Уорф, далее, находил связь между тем, как передается объективное время в системах глагольных времен в европейских языках, и такими чертами европейской культуры, как датировка, календари, летописи, хроники, дневники, часы, а также исчисление зарплаты по затраченному времени, физические представления о времени. Очевидность ньютоновских понятий пространства, времени, материи Уорф объяснял тем, что они д а н ы, как бы н а в я з а н ы «среднеевропейской» культуре языками (Новое в лингвистике. Вып. 1. 1960. С. 135–168).

Однако эксперименты психологов не подтверждают эту «удивительно красивую» гипотезу, как писал о ней Ю.Д. Апресян. Но и не опровергают вполне, потому что могут сопоставлять значимости для сознания отдельных языковых фактов, но не громады языков в целом.

«Лингвистическая относительность», зависимость сознания человека от языка продолжает волновать людей, о ней по-прежнему спорят. Потому что многие убеждены: язык – это один из главных наставников человечества.

130. Лингвистическая философия Людвига Витгенштейна и Джорджа Мура

Казалось бы, в неопозитивизме, доверяющем только строгой логике и фактам, невозможны преувеличения на почве «веры в слово». И тем не менее.
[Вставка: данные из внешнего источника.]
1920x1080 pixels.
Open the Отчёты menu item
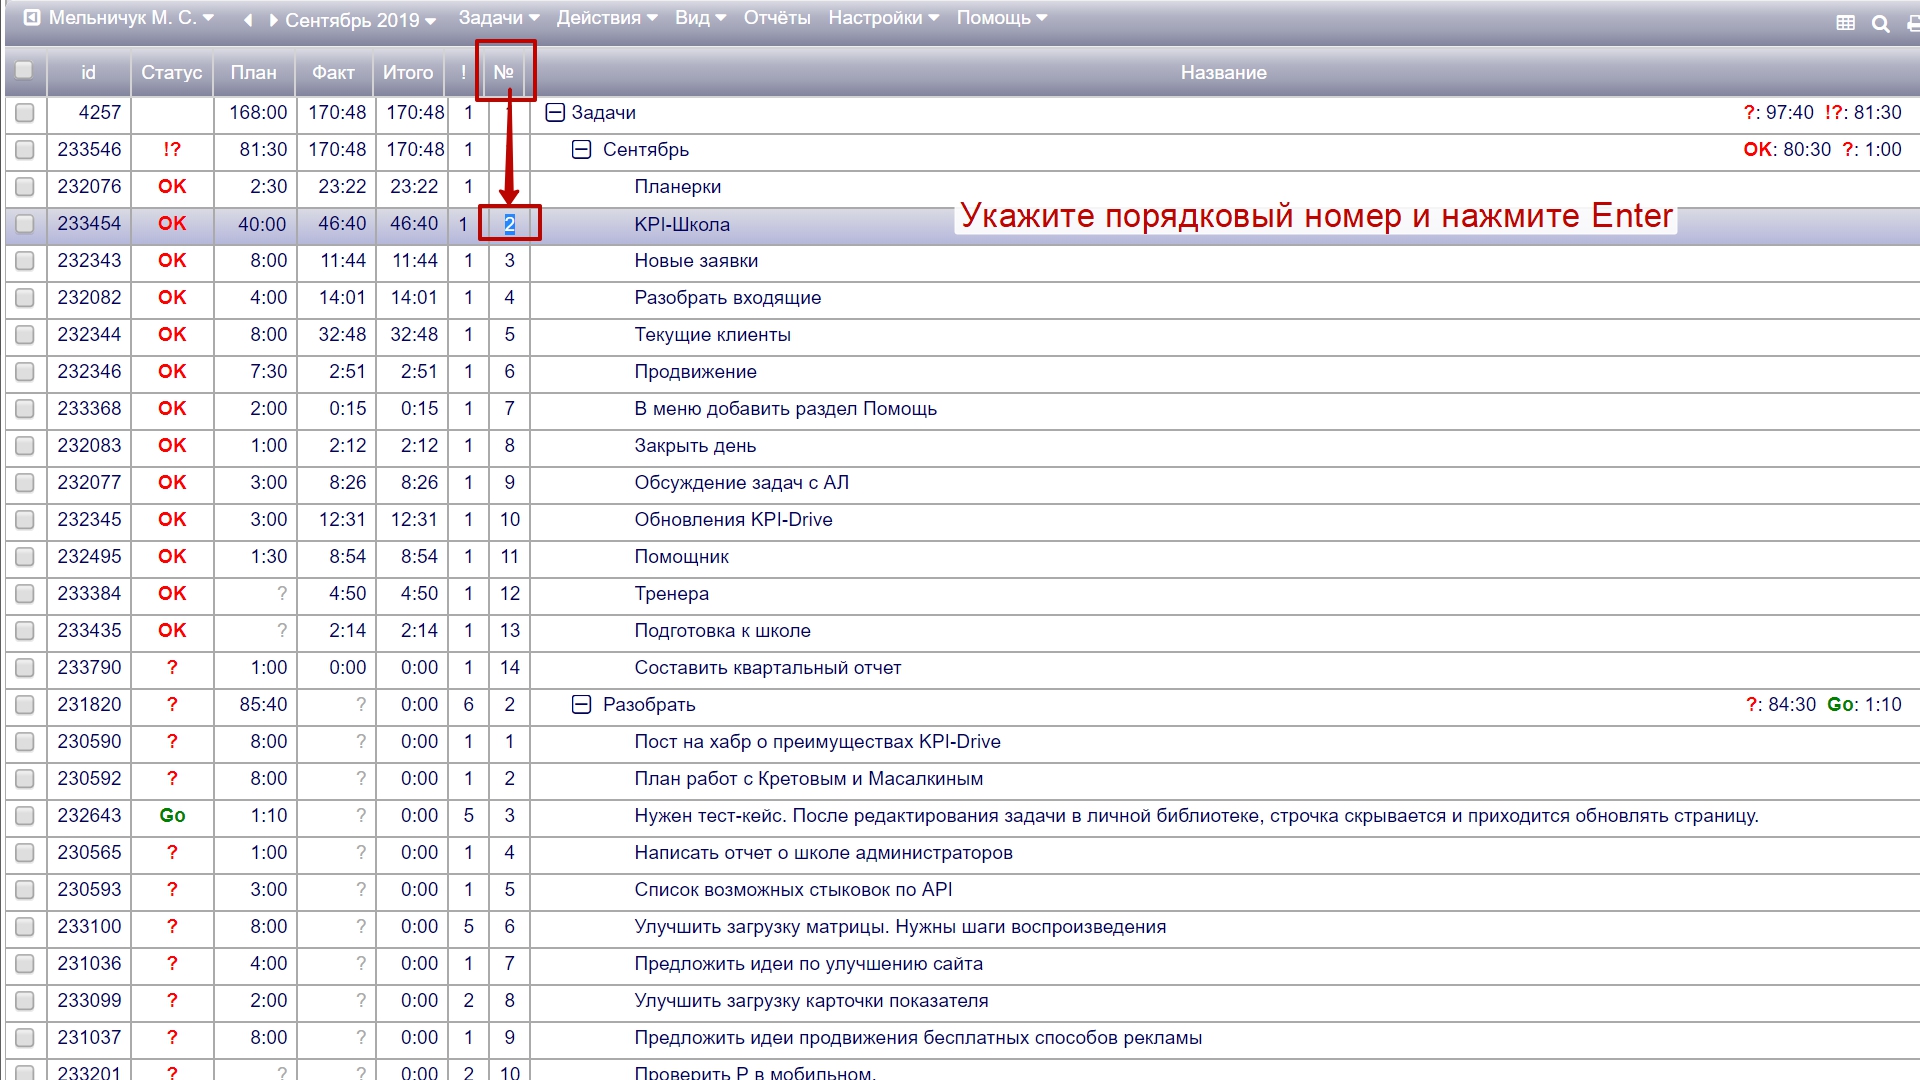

Людвиг Витгенштейн (1889–1951) еще в Австрии в раннем «Логико-философском трактате» (1921) развивал идею структурного сходства языка и мира: язык – это образ (проекция) мира, представляющего собой мозаику атомарных фактов. При этом под «фактами» понимались те объективно регистрируемые данные, с которыми имеют дело естественные науки, идеальным языком признавалась символика математической логики, а подлинный предмет философии виделся в логическом анализе языка науки. В свое время эти идеи потрясли логиков и философов, они вызвали бурное развитие математической логики и структурных исследований в разных науках. У Витгенштейна, конечно, были предшественники и вдохновители: не только Бертран Рассел, но и более отдаленные – Лейбниц, Декарт, Луллий. Однако главный источник аналогий между структурой языка и структурой мира – это вера в язык и в его значимость для понимания мира.

Позже глава английских «аналитиков языка» Джордж Мур (1873–1958) и под его влиянием Витгенштейн (уже «поздний», в Англии) переходят от анализа символического логико-математического языка к логическому анализу естественного языка и тех наивных смыслов, из которых складывается языковая картина мира и обыденное сознание человека. Это течение аналитической философии (иногда его называют «лингвистическая философия») видит свою задачу в том, чтобы путем «терапевтического» анализа обычного языка устранять недоразумения, возникающие между людьми из-за «неправильного» употребления языка. Мур, Витгенштейн и их последователи постоянно пишут об опасной власти языка над людьми, о его «вине» и «недугах» как источниках человеческих заблуждений и псевдопроблем. В «Философских исследованиях» Витгенштейна (1953) язык не раз сравнивается с чем-то обманным, враждебным, держащим человека в плену[218].

вернуться

217

АреопагИт (греч. Areopagites) – член Ареопага, высшего суда в древних Афинах, состоявшего из пожизненных членов, представителей родовой аристократии.

вернуться

218

Ср. несколько тезисов: «Философия есть битва против околдования нашего разума средствами нашего языка» (№ 109); «Мы в плену у образа. А наружу мы не можем выйти, потому что он лежал в нашем языке, и казалось, что язык лишь непреклонно повторяет его нам» (№ 115); «Результат философии – это обнаружение тех или иных проявлений простой бессмыслицы и ссадин, которые мы получаем в процессе понимания, наталкиваясь на границы языка» (№ 120). Цит. по публикации в издании: Новое в зарубежной лингвистике. Вып. ХУ?. Лингвистическая прагматика. М.: Прогресс, 1985.